İstanbul Araştırmaları Enstitüsü Bilim Kurulu Başkanı Prof. Dr. Baha Tanman ise, kütüphanenin yaklaşık 30 bin kitap ve arşiv malzemesi ile hayata geçtiğini ifade ederken, 10 yıl içinde bu rakamın düzenli alım ve bağışlarla arttığını söylüyor; “Enstitü bünyesindeki bugün sayısı 80 bini bulan kitap ve arşiv materyali, bilim dünyası ve araştırmacılara ücretsiz olarak sunuluyor. Enstitü yurt içinden ve yurt dışından 100’ü aşkın araştırma kurumu, kütüphane, üniversite, dernek, vakıf, belediye, konsolosluk ile iş birliği yaparak kent araştırmaları alanında güçlü bir model teşkil ediyor.”

10. yıla özel sergi: “İstanbul’da Deniz Sefası”

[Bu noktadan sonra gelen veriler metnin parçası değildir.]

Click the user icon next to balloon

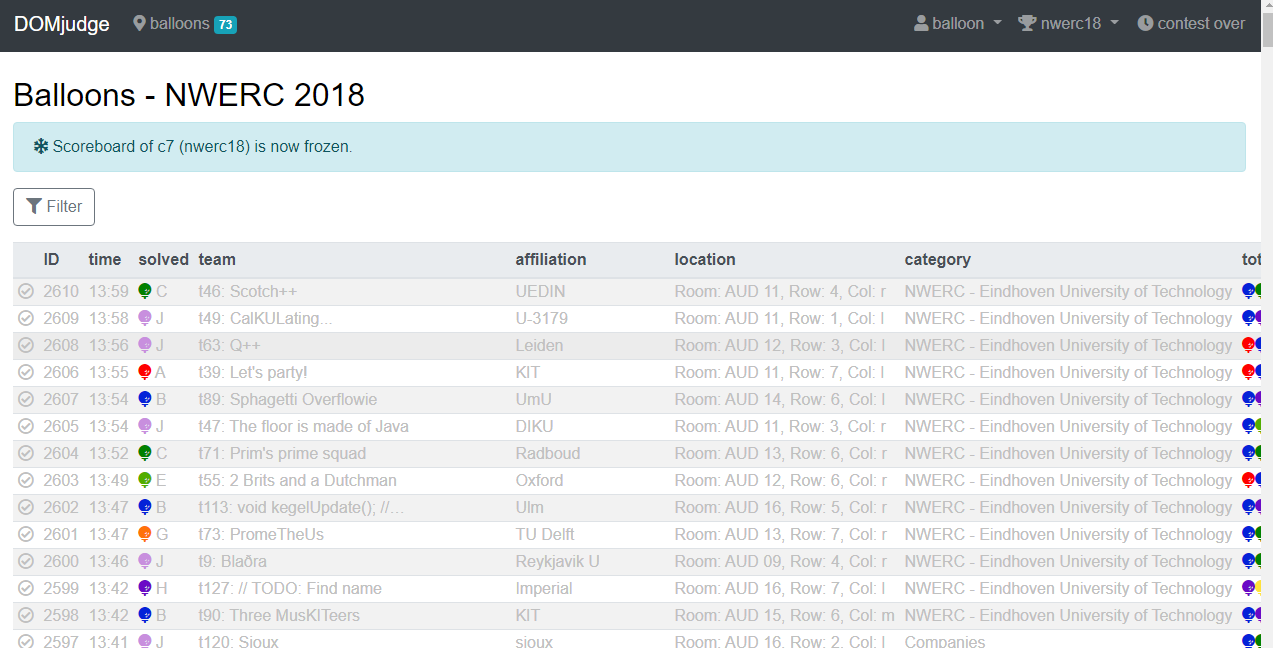(x=919, y=23)
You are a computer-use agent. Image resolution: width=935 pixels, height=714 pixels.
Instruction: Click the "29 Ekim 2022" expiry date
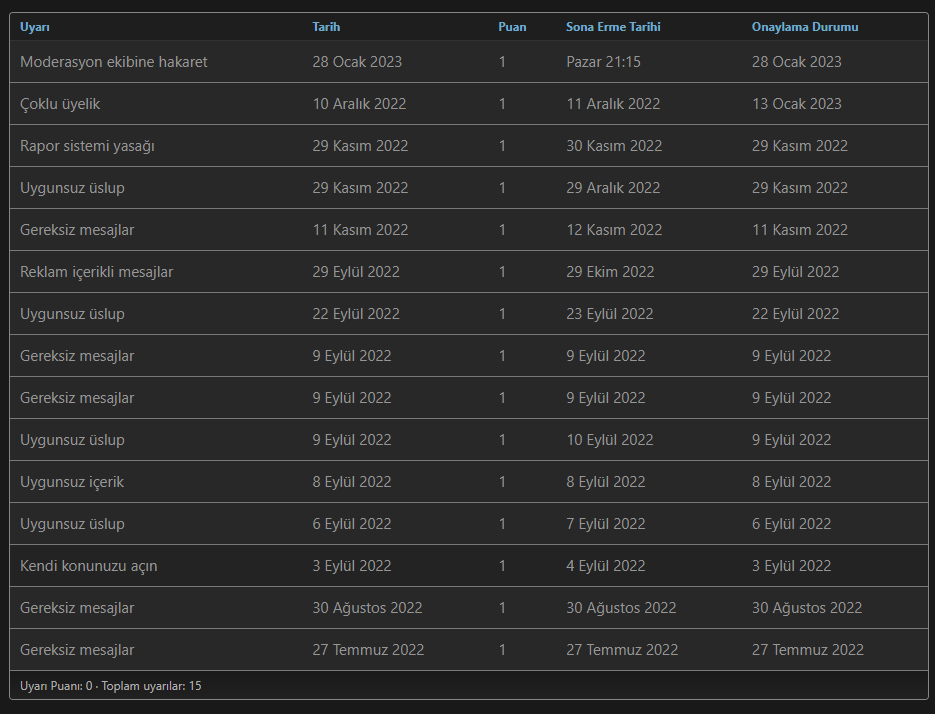(610, 272)
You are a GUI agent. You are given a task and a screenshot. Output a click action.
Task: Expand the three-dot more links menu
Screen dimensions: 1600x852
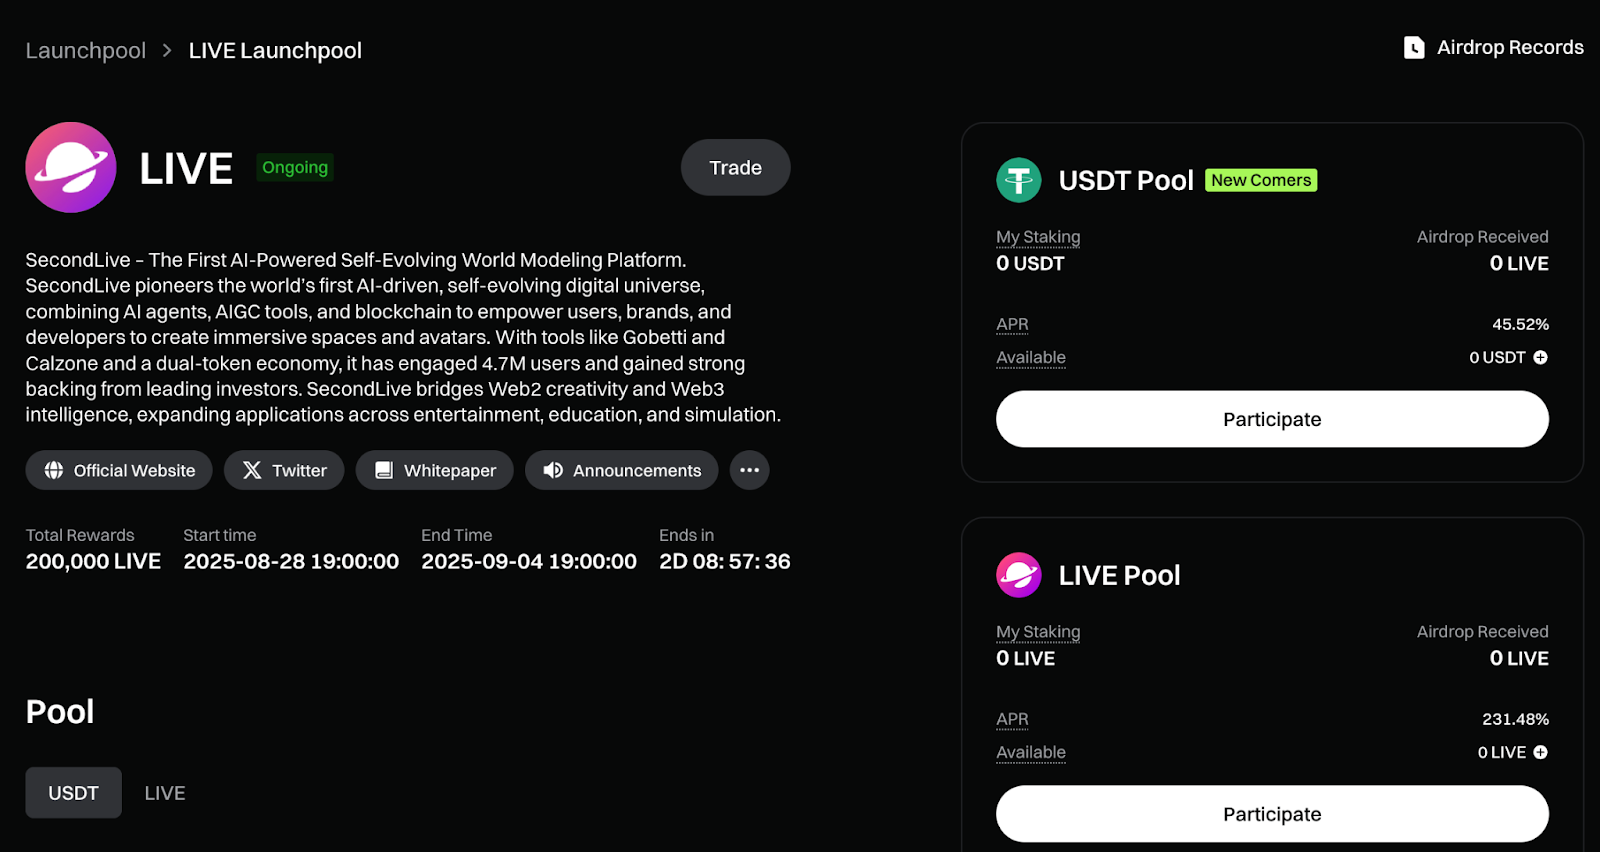tap(749, 470)
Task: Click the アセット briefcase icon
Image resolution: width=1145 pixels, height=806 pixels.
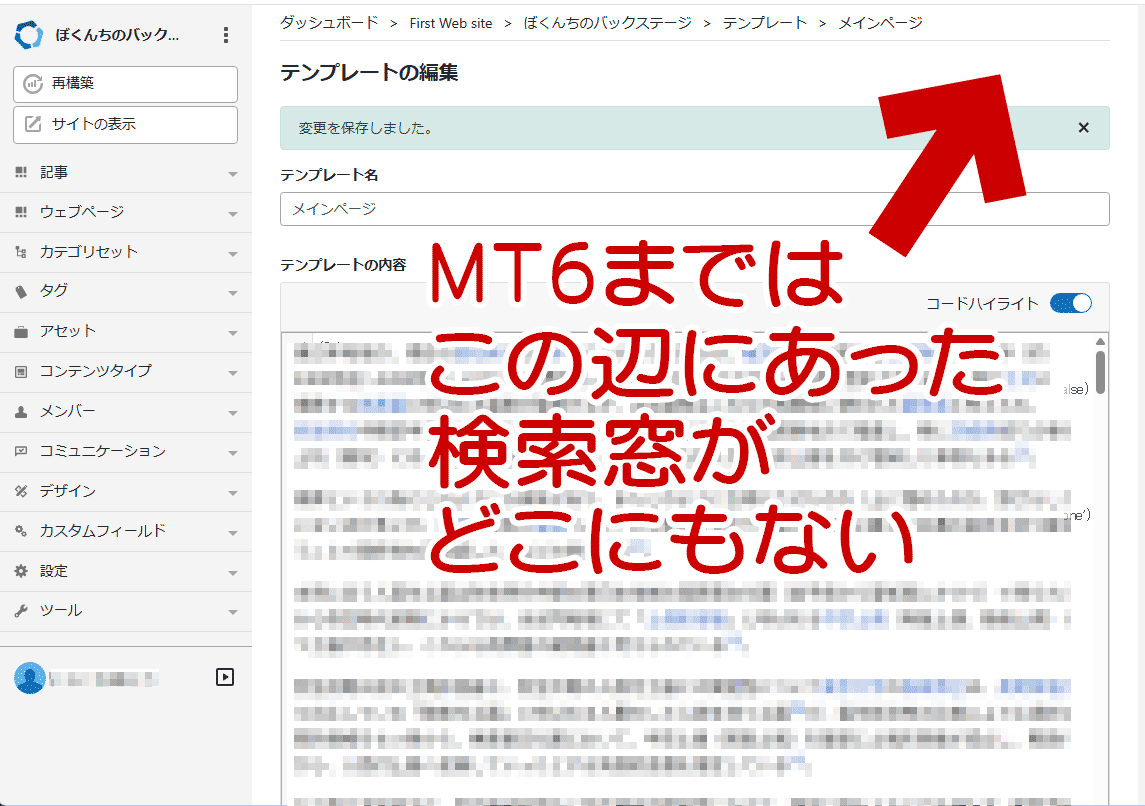Action: tap(21, 331)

İstanbul Araştırmaları Enstitüsü 10. yıldönümünü koleksiyonlarından yola çıkarak, çeşitli özel ve kurumsal koleksiyonların da katkılarıyla derlenen “İstanbul’da Deniz Sefası: Deniz Hamamından Plaja Nostalji” sergisiyle kutluyor. Pera Müzesi ile İstanbul Araştırmaları Enstitüsü’nde sergilenen “İstanbul’da Deniz Sefası” projesi, denizin kent yaşamının bir parçası olması ve plaj kültürünün oluşması ile birlikte değişen toplumsal yapıyı gözler önüne seriyor, 19. yüzyıldan 20. yüzyıla uzanan süreçte kent halkının boş zaman değerlendirme normlarındaki değişimine, toplumsallaşmasına değiniyor. Küratörlüğünü tarihçi, yazar ve akademisyen Prof. Dr. Zafer Toprak’ın üstlendiği sergi, fotoğraf, dergi, karikatür ve kitap gibi orijinal malzemeleri izleyiciyle buluşturuyor. Enstitü’nün sergi galerisi, Yeşilçam filmlerindeki plaj sahnelerinden oluşan bir seçki ve plaj üzerine yayınların derlendiği bir okuma odasına dönüştürülüyor. Sergi, 26 Ağustos 2018 tarihine kadar İstanbul Araştırmaları Enstitüsü’nde ve Pera Müzesi’nde görülebilecek.

 

İstanbul Araştırmaları Enstitüsü, Pazar günleri hariç hafta içi her gün 10:00 - 19:00 saatleri arasında gezilebilir.